### WORK INSTRUCTION
Restate each entry word for word, leaving nothing out.

### EXCERPTED DATA
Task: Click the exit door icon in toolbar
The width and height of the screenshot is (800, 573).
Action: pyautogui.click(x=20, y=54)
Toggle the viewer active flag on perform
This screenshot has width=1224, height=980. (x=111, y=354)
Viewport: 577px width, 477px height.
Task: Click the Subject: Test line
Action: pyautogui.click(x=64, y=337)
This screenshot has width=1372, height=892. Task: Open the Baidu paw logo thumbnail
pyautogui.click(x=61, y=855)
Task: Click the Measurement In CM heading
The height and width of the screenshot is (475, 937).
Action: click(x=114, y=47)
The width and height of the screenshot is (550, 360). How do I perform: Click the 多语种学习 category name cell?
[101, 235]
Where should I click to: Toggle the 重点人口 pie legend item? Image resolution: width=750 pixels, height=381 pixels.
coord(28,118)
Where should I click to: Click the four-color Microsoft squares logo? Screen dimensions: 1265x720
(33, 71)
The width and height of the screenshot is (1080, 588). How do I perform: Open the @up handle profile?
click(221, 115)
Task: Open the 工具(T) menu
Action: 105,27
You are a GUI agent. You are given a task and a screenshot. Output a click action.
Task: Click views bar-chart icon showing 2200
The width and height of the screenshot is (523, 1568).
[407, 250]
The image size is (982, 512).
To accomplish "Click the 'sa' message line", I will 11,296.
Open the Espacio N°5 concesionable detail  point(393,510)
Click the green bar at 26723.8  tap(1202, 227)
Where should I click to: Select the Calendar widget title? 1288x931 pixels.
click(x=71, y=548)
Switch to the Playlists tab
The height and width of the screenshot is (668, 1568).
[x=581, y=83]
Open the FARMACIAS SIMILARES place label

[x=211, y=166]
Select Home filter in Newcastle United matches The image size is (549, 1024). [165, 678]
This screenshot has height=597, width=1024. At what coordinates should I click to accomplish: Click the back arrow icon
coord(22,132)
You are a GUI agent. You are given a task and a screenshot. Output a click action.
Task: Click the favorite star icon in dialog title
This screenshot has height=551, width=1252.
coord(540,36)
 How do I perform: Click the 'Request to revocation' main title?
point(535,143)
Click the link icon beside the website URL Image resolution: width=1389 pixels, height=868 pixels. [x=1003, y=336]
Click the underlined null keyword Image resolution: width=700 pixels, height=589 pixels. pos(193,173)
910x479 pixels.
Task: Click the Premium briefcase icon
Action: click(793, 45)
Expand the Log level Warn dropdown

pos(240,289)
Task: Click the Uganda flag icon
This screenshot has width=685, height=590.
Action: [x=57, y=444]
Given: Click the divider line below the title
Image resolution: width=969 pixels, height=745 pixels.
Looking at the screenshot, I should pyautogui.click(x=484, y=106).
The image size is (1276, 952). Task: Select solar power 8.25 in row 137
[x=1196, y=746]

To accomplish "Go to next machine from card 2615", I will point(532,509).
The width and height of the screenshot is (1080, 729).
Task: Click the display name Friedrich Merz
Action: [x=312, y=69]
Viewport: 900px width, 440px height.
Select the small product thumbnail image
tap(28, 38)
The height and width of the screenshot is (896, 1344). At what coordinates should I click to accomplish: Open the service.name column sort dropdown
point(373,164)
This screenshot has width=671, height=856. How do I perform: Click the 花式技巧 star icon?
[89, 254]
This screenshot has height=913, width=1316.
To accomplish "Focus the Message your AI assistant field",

### EXPECTED ANSWER
Task: Click the exit door icon in toolbar
The width and height of the screenshot is (800, 573).
Action: pyautogui.click(x=20, y=54)
Toggle the viewer active flag on perform
This screenshot has width=1224, height=980. (x=111, y=354)
Viewport: 577px width, 477px height.
Task: Click the Subject: Test line
Action: pyautogui.click(x=64, y=337)
This screenshot has width=1372, height=892. Task: Open the Baidu paw logo thumbnail
pyautogui.click(x=61, y=855)
Task: Click the Measurement In CM heading
The height and width of the screenshot is (475, 937).
Action: click(x=114, y=47)
The width and height of the screenshot is (550, 360). How do I perform: Click the 多语种学习 category name cell?
[101, 235]
Where should I click to: Toggle the 重点人口 pie legend item? Image resolution: width=750 pixels, height=381 pixels.
coord(28,118)
Where should I click to: Click the four-color Microsoft squares logo? Screen dimensions: 1265x720
(33, 71)
The width and height of the screenshot is (1080, 588). How do I perform: Open the @up handle profile?
click(221, 115)
Task: Open the 工具(T) menu
Action: 105,27
You are a GUI agent. You are given a task and a screenshot. Output a click action.
Task: Click views bar-chart icon showing 2200
The width and height of the screenshot is (523, 1568).
[407, 250]
The image size is (982, 512).
To accomplish "Click the 'sa' message line", I will 11,296.
Open the Espacio N°5 concesionable detail  point(393,510)
Click the green bar at 26723.8  tap(1202, 227)
Where should I click to: Select the Calendar widget title? 1288x931 pixels.
click(x=71, y=548)
Switch to the Playlists tab
The height and width of the screenshot is (668, 1568).
[x=581, y=83]
Open the FARMACIAS SIMILARES place label

[x=211, y=166]
Select Home filter in Newcastle United matches The image size is (549, 1024). [165, 678]
This screenshot has height=597, width=1024. At what coordinates should I click to accomplish: Click the back arrow icon
coord(22,132)
You are a GUI agent. You are given a task and a screenshot. Output a click action.
Task: Click the favorite star icon in dialog title
This screenshot has height=551, width=1252.
coord(540,36)
 How do I perform: Click the 'Request to revocation' main title?
point(535,143)
Click the link icon beside the website URL Image resolution: width=1389 pixels, height=868 pixels. [x=1003, y=336]
Click the underlined null keyword Image resolution: width=700 pixels, height=589 pixels. pos(193,173)
910x479 pixels.
Task: Click the Premium briefcase icon
Action: click(793, 45)
Expand the Log level Warn dropdown

pos(240,289)
Task: Click the Uganda flag icon
This screenshot has width=685, height=590.
Action: [x=57, y=444]
Given: Click the divider line below the title
Image resolution: width=969 pixels, height=745 pixels.
Looking at the screenshot, I should pyautogui.click(x=484, y=106).
The image size is (1276, 952). Task: Select solar power 8.25 in row 137
[x=1196, y=746]

To accomplish "Go to next machine from card 2615", I will point(532,509).
The width and height of the screenshot is (1080, 729).
Task: Click the display name Friedrich Merz
Action: [x=312, y=69]
Viewport: 900px width, 440px height.
Select the small product thumbnail image
tap(28, 38)
The height and width of the screenshot is (896, 1344). At what coordinates should I click to accomplish: Open the service.name column sort dropdown
point(373,164)
This screenshot has width=671, height=856. How do I perform: Click the 花式技巧 star icon?
[89, 254]
This screenshot has height=913, width=1316.
To accomplish "Focus the Message your AI assistant field",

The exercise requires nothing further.